Figure 2 from the article. Detailed record for caffeine in CAS Common Chemistry (image: CC-BY).

About Wikidata, the paper writes (CC-BY):

The latest release of CAS Common Chemistry has also supported updates and corrections to CAS RNs in Wikidata and Wikipedia. (22) InChIKeys were calculated from CAS SMILES using Bacting 0.0.31 (23) with the Chemistry Development Kit 2.7.1 (24) and were matched with content in Wikidata. The CAS RNs were then compared. References to CAS Common Chemistry were added for CAS RNs that matched. Mismatches have been shared with the Wikidata and Wikipedia communities so that they can manually review and correct the misleading entries using CAS Common Chemistry as a reference. Because Wikidata also curates identifiers from other data sources, validated CAS RNs in Wikidata may also be used to cross-reference with other resources. Scripts are provided in the Supporting Information.

The alignment is a continuous process, as new chemical compounds get added to Wikidata on a weekly basis. The comparison of Common Chemistry with Wikidata and Wikipedia resulted in a wealth of curation data, e.g. inconsistent CAS numbers linked to InChIKeys, where Common Chemistry had a different match than Wikidata or Wikipedia.
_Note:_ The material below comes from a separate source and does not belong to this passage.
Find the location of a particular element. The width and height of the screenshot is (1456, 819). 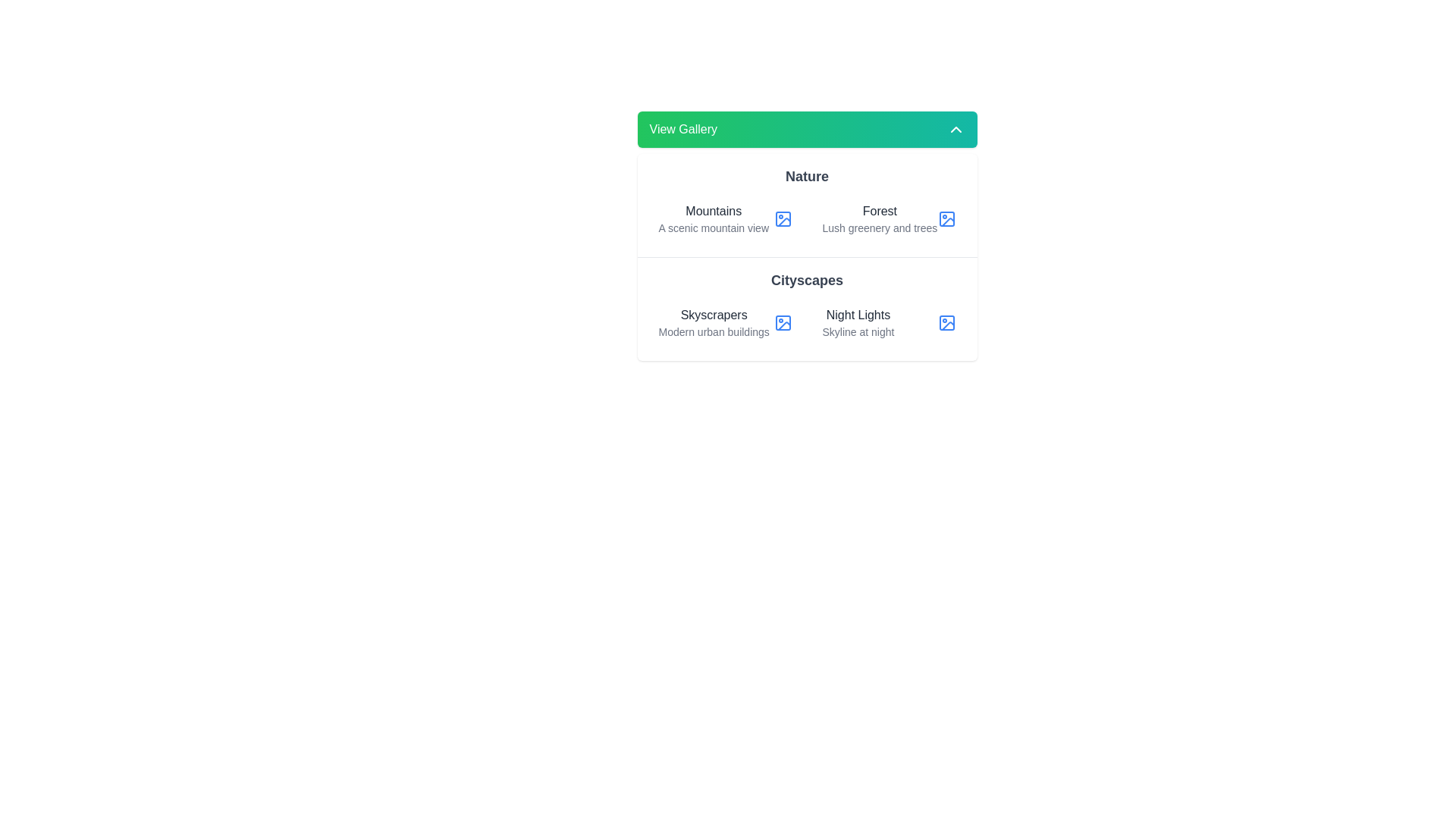

the Category tile labeled 'Forest' which features a title and subtitle along with a blue icon, located under the 'Nature' header is located at coordinates (889, 219).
CAS registry numbers were not added to Wikidata in this process, only confirmed or reported as different. The latter allowed manual curation by the community, which it did. Reports look like this. When a InChIKey-CAS RN combination in Wikidata was confirmed, it was recorded as a reference, like this:


Screenshot of Wikidata with two references, one reflecting a confirmation by the English Wikipedia (potentially the result of the original Common Chemistry project) and the second as outcome of the now published project.

Thanks to everyone on this project and Andrea Jacobs particularly for leading this open science project.